Looking from, t-ratio of Madrid Stock Exchange, since th = 2.647are in the area "Ho is not supported" (th > 2.05553) so b2 significant. This means between Jakarta Stock Exchange and Madrid Stock Exchange has relationship. In other word MSEC significantly affect the movement of stock price in JKSE. Regression coefficient for the market return in MSEC is at 0.16997. Mathematically it can be expected if the value of market return in MSEC increases by one amount then the return in JKSE increases by 0.16997 units assuming other variables remain valuable. Based on t-ratio, we can conclude that JKSE and TSEC had stronger relationships than MSEC. It is because the value of t-ratio is bigger for 7.152. It can be happened because JKSE and TSEC located in one region: ASIA. The location caused the relationship between the stock exchange is stronger because there are so many similar factors that will influence both of them. It is different if we compared the t-ratio between JKSE and MSEC that only 2.647. Although both of these stock market has relationship but it is in smaller significance. It is because between JKSE and MSEC located in different region: JKSE in Asia and MSEC in Europe.
The next, we will discuss the relationship of the three stocks exchange in one way. With significance level for 5% the statistic table gives value of f = 3.03282. Since Fh = 48.08988 > 3.03282, it is means the null hypothesis (Ho) is not supported. This means that the three of stock exchange has relationship because the movement of TSEC and MSEC has significance impact of stock’s price movement in JKSE. It is natural because in global economy, the stock exchange around the world is interrelated. Besides that we can see from the graph of return of three stock markets that shows the same pattern of stock price movement. Generally when the stock price in Jakarta Stock Exchange increased, stock price in Madrid and Taiwan stock exchange also increased.

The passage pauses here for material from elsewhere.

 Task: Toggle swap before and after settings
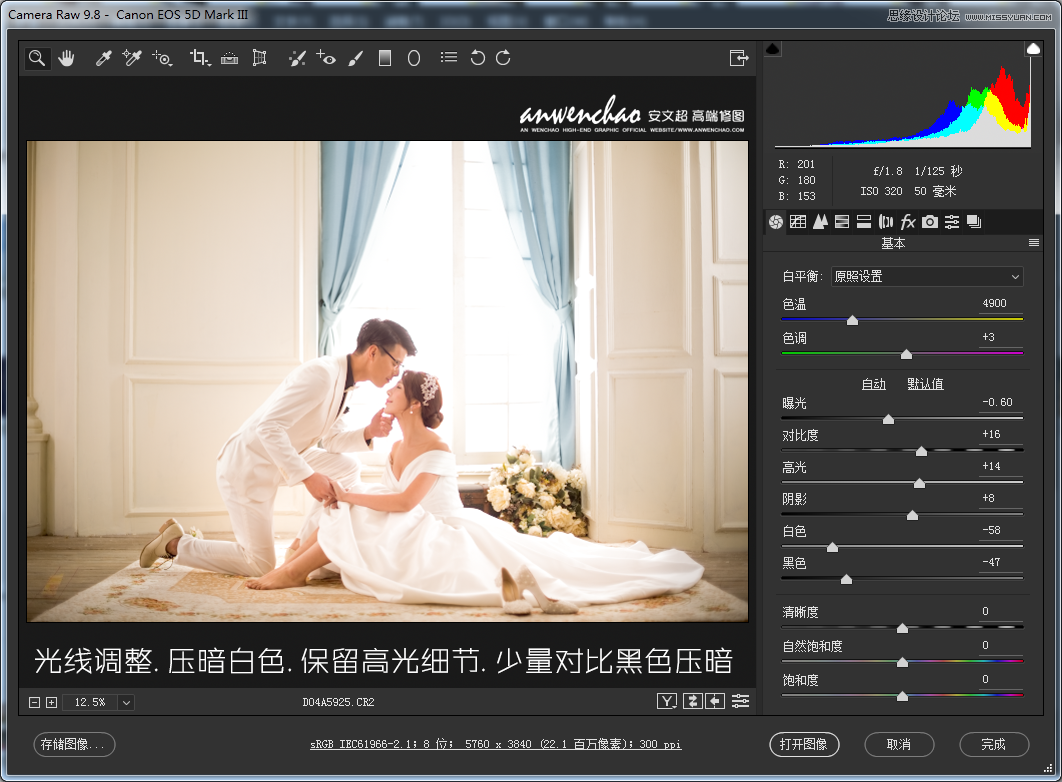pos(692,702)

The relationship between the third markets can be proved in term of market index. Below is the capital market index for last 5 years in end of the year:
The relationship between the third markets can be proved in term of market index.
From the table, we can see from the three capital markets have same growth pattern. From 2005 until 2007, the third markets have positive growth of market capitalization but then after 2007, the market capitalization of three markets were fall. It happened because of the impact from global financial crisis in 2007.
CONCLUSION
Each capital market in different country or region has their own characteristics and regulation that must be allowed by investors. Each of them will have different instrument that make them interesting for investor. Because of that every capital market also not always consists by the same financial product. But basically, capital market around the world is important for the companies around the world because they provide a way to the companies to collect finance to operate their businesses. These markets also provide the liquidity option to the shareholders to pay back the shares to take money out of the market.

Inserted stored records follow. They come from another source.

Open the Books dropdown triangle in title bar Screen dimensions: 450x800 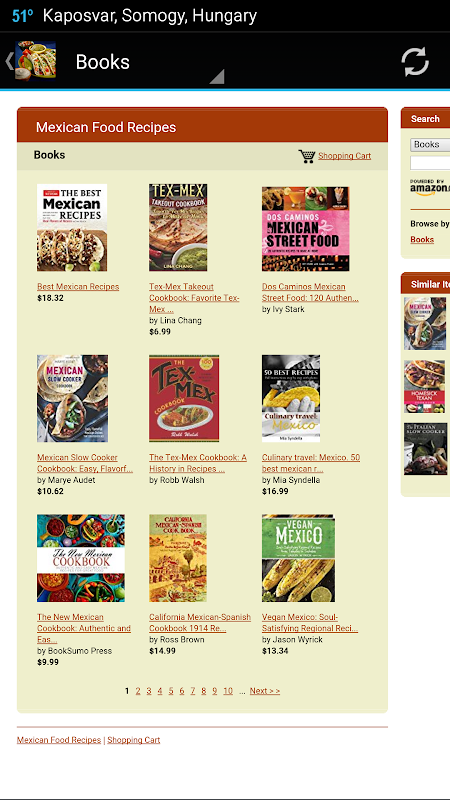click(217, 77)
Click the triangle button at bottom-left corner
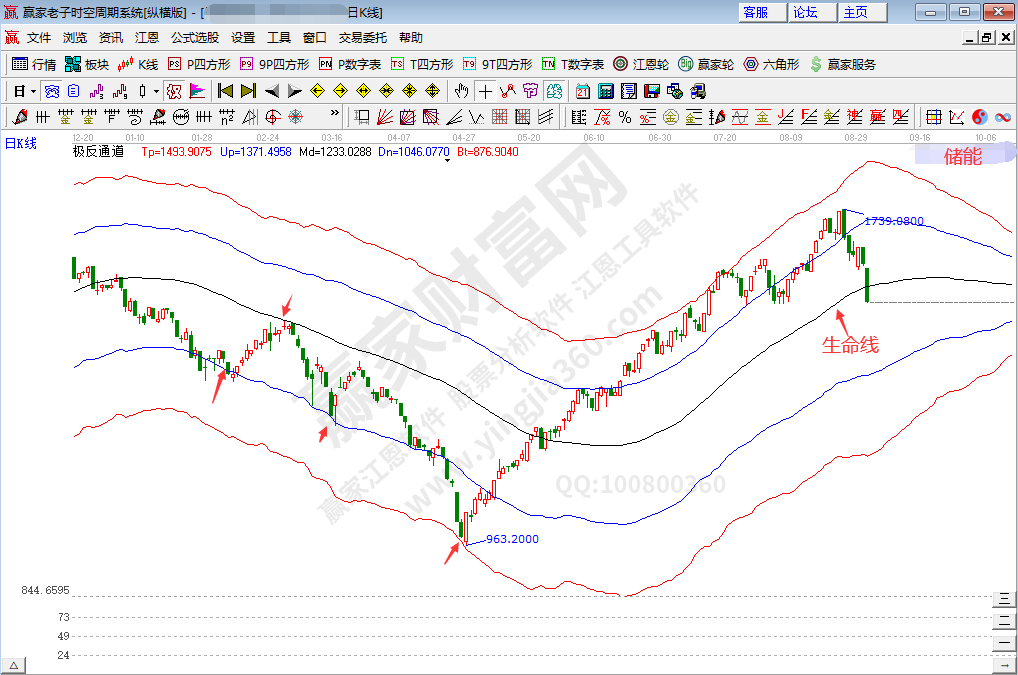Image resolution: width=1018 pixels, height=675 pixels. click(x=14, y=665)
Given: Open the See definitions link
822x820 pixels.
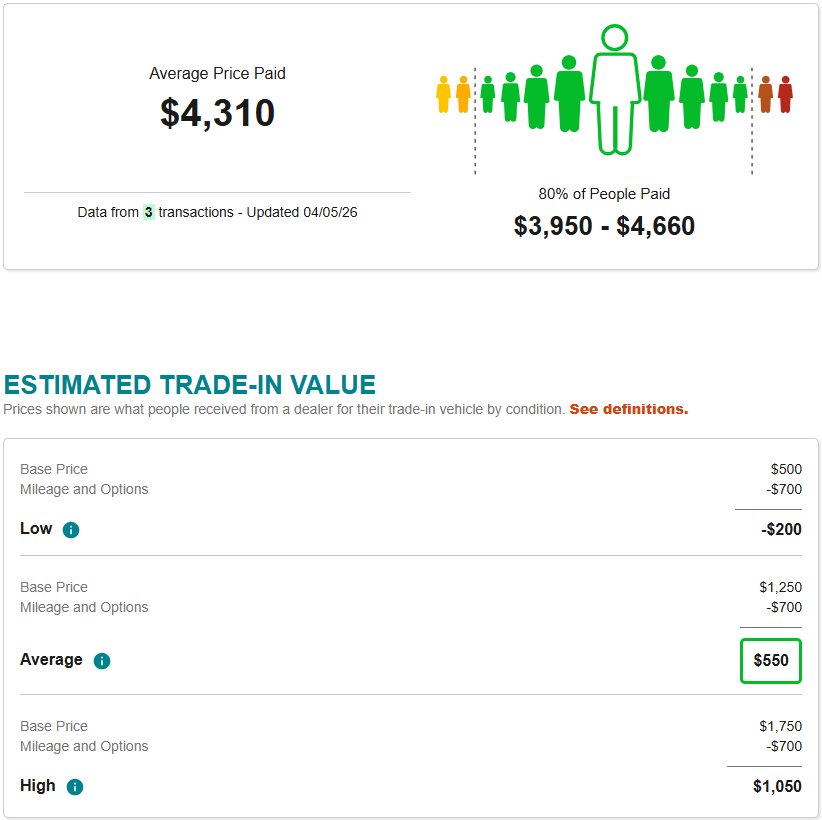Looking at the screenshot, I should tap(629, 409).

In the fact, although the capital markets have differentiation but they always interrelated. It can be happened because of the condition of global economy that will be influence all of financial activities around the world. It proved by the case of financial crisis in 2007 that appeared in U.S. Actually the impact not only influence condition of capital market in U.S. but also capital market around the world include Indonesia, Taiwan and Spain.